Screenshot and page pointing data
-------

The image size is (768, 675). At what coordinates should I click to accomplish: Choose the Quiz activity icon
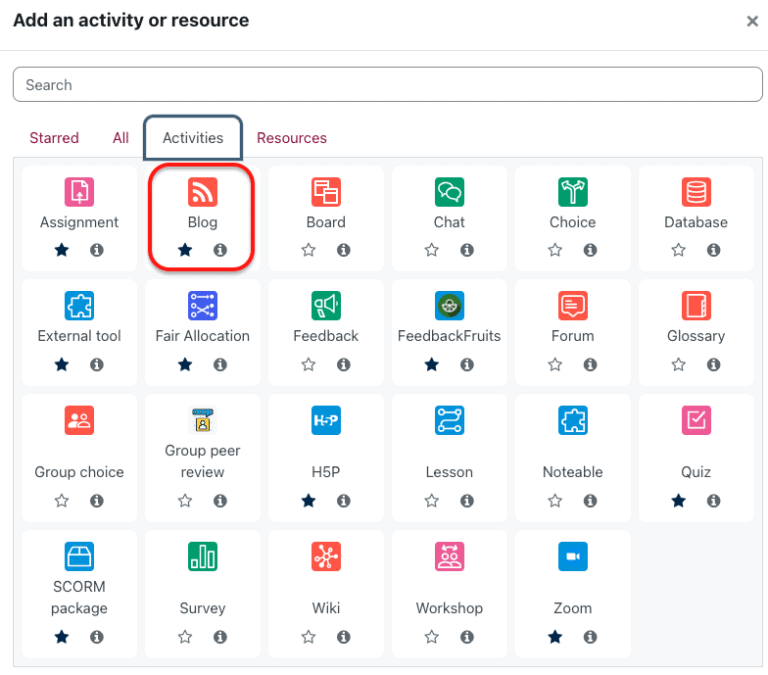(696, 421)
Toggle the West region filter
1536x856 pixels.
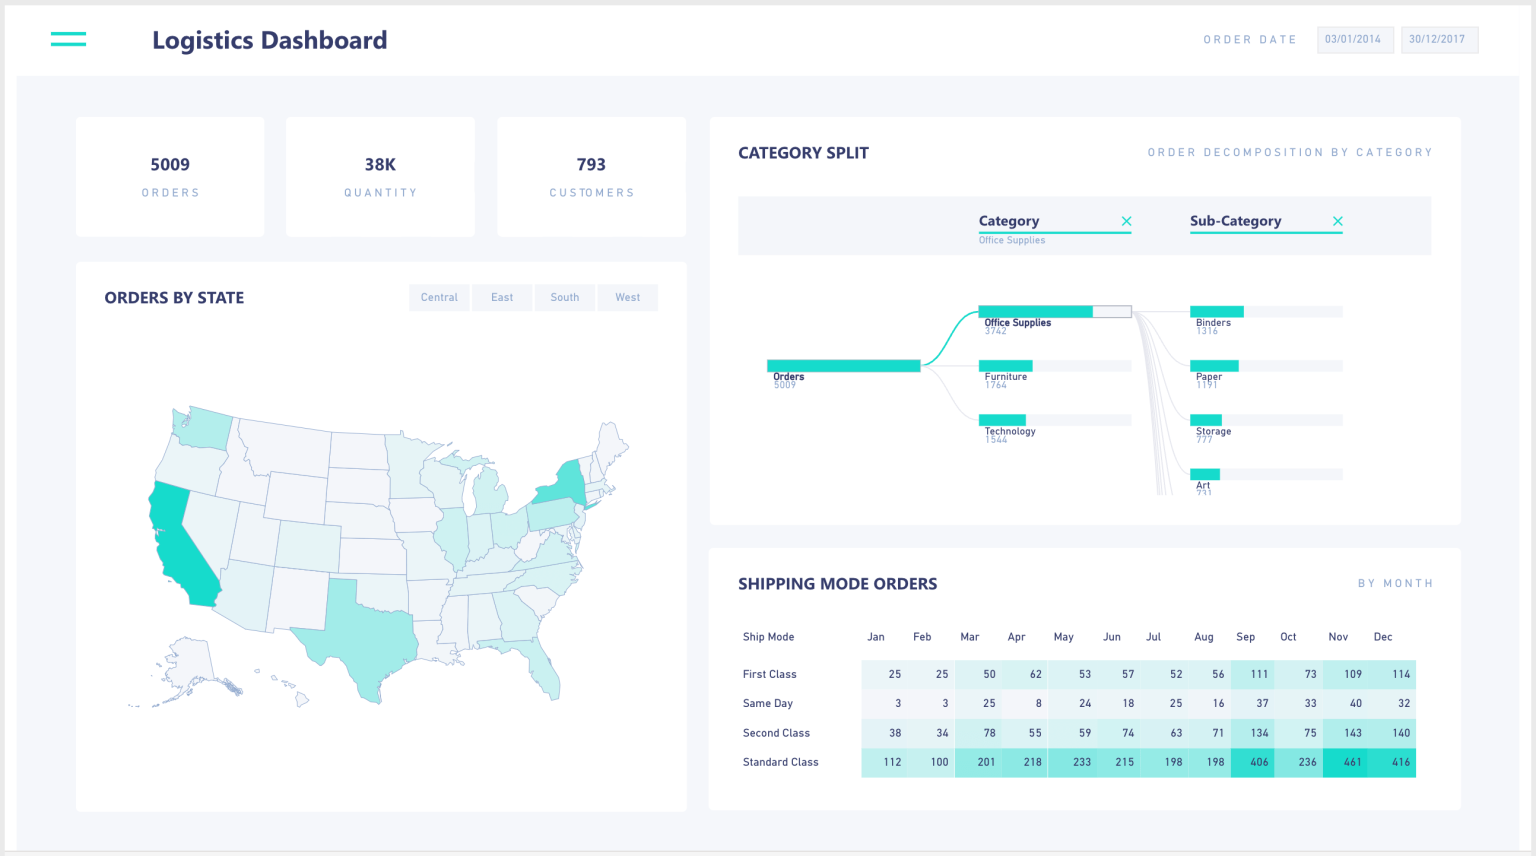click(627, 297)
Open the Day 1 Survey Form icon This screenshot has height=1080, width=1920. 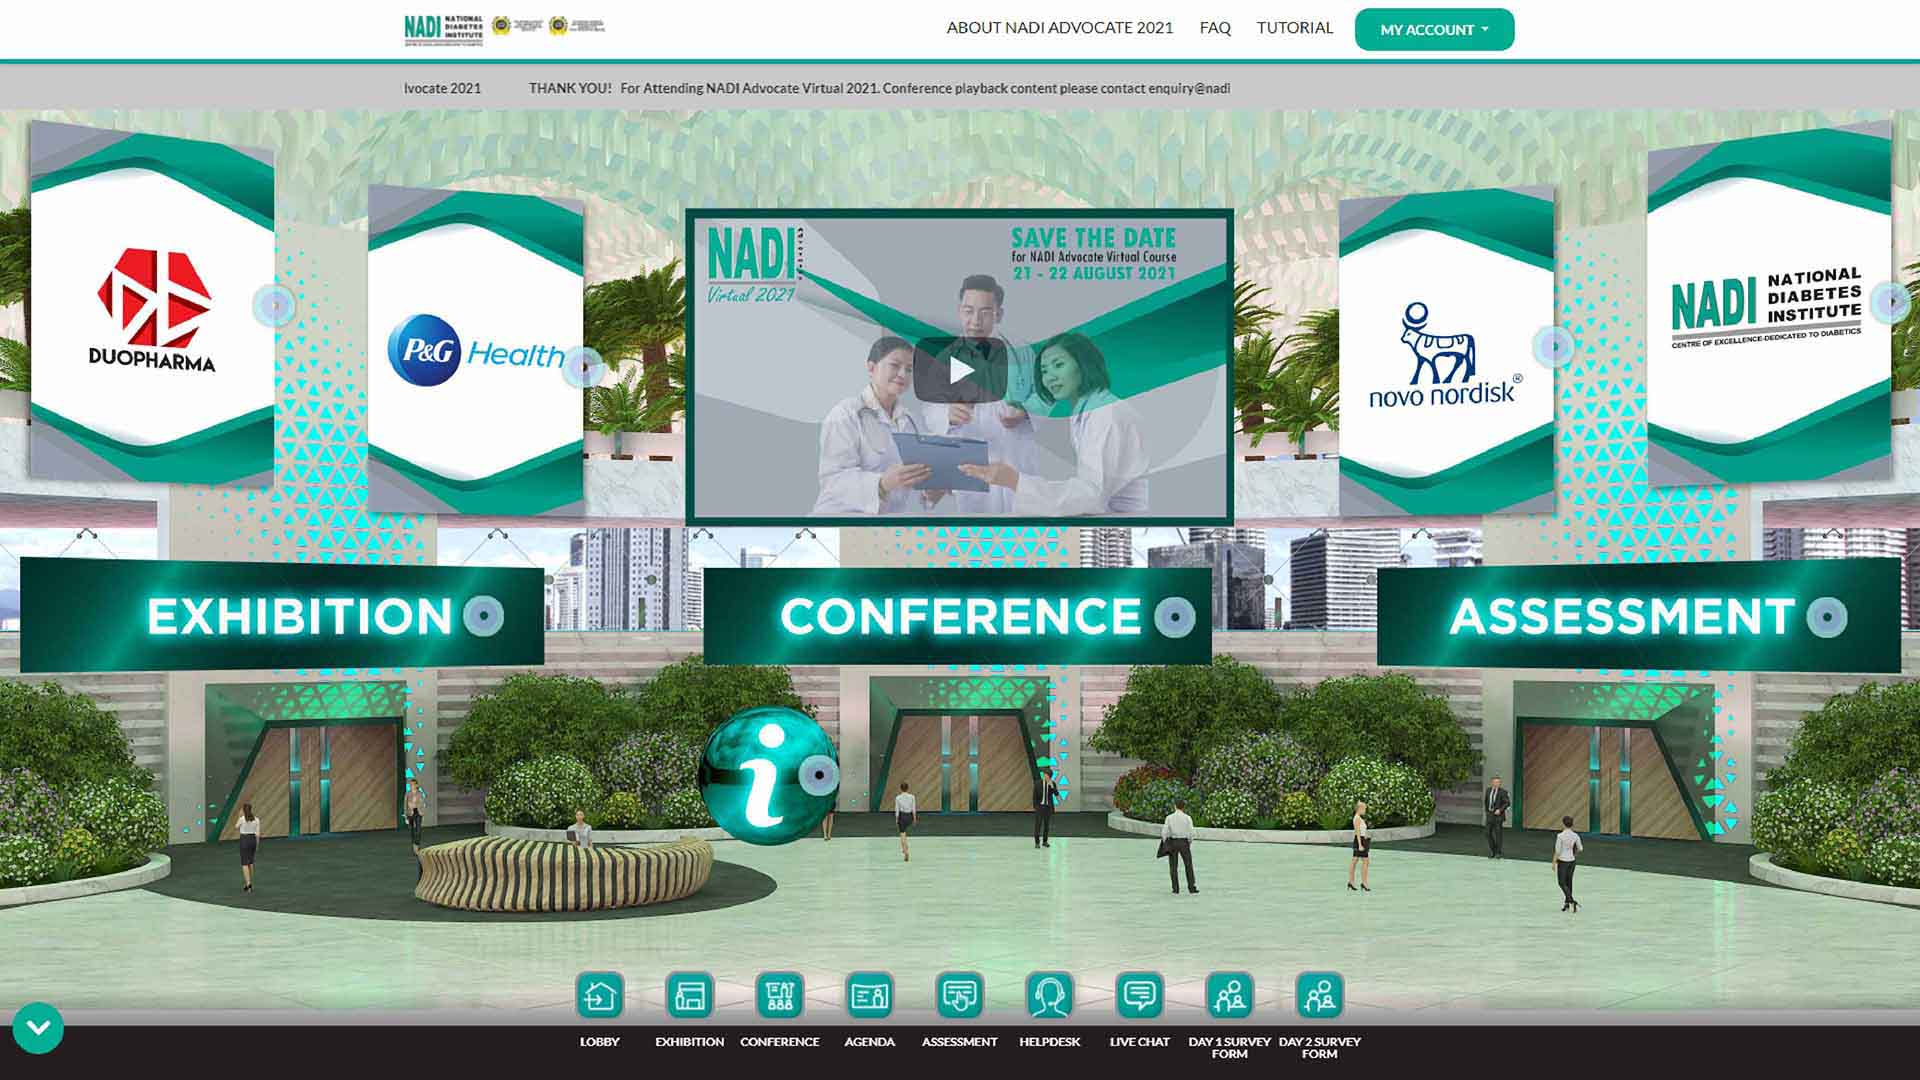point(1229,996)
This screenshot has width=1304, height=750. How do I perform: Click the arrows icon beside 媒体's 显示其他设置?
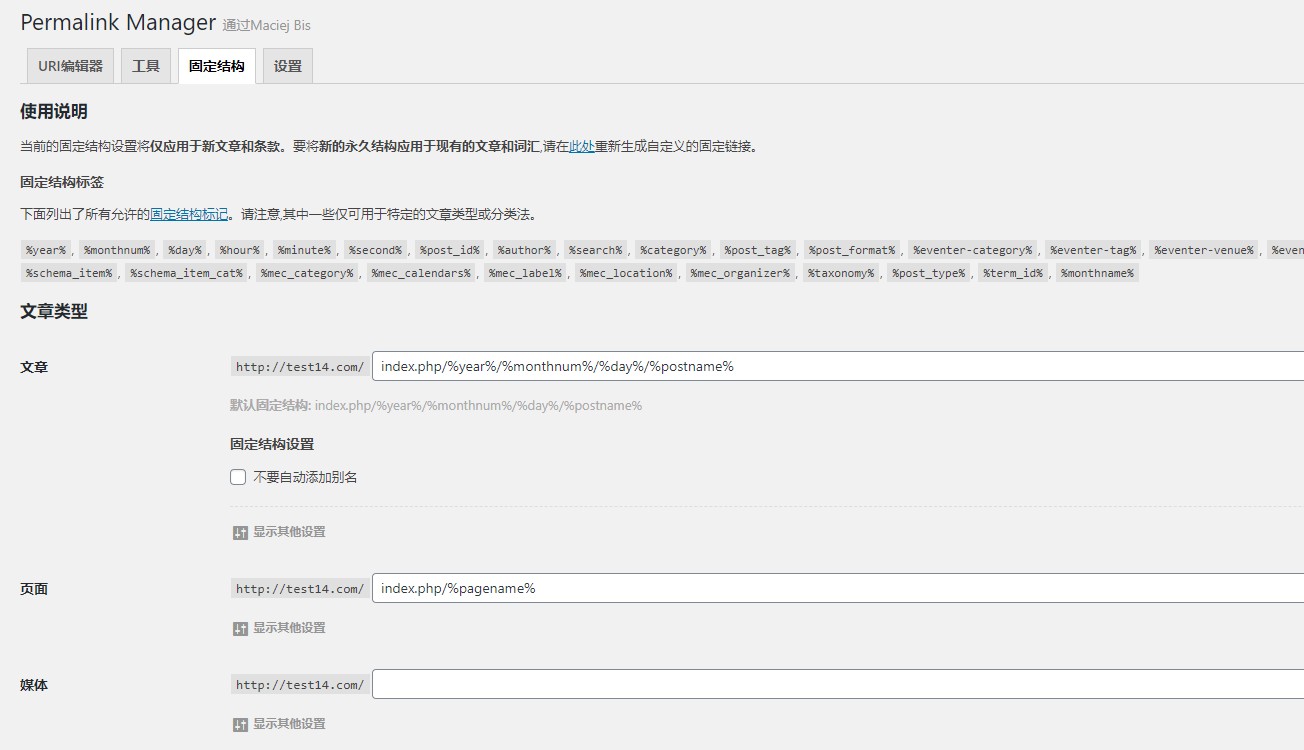click(x=240, y=724)
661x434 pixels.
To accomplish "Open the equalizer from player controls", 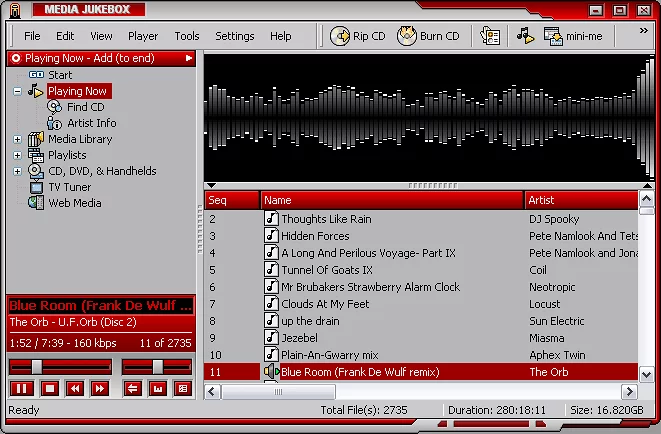I will (157, 388).
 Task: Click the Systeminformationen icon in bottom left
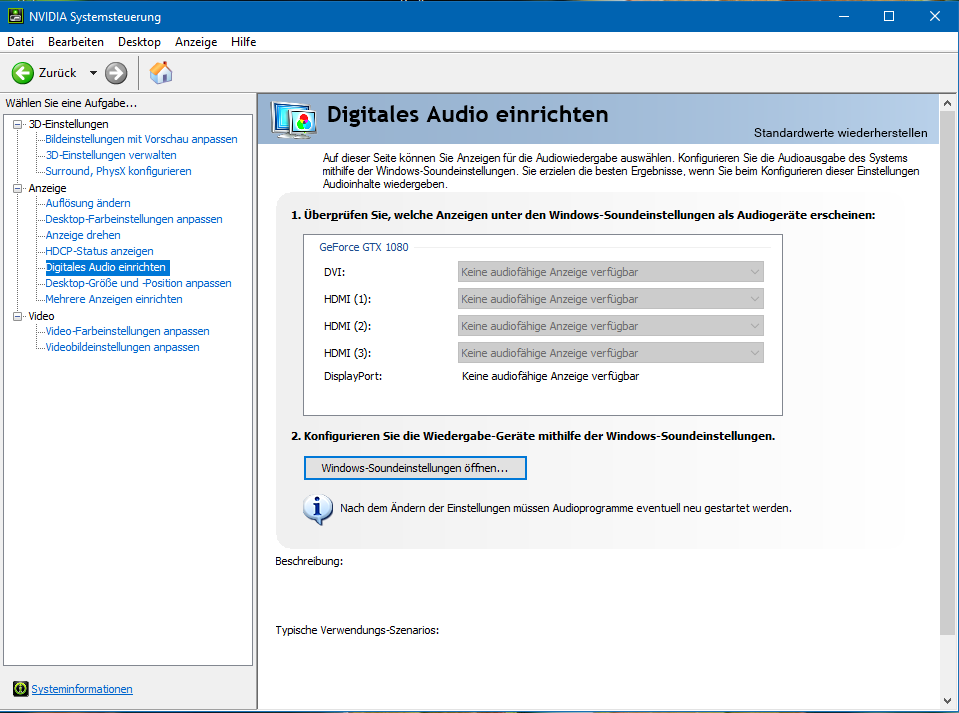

-------

Turn the lines from the very first one down to and including the line with "click(627, 297)" into a JSON list of strings, one string per line and no blank lines. Leave the pictures out.

[
  "The image size is (768, 675). At what coordinates should I click to accomplish: Choose the Quiz activity icon",
  "(696, 421)",
  "Toggle the West region filter",
  "1536x856 pixels.",
  "click(627, 297)"
]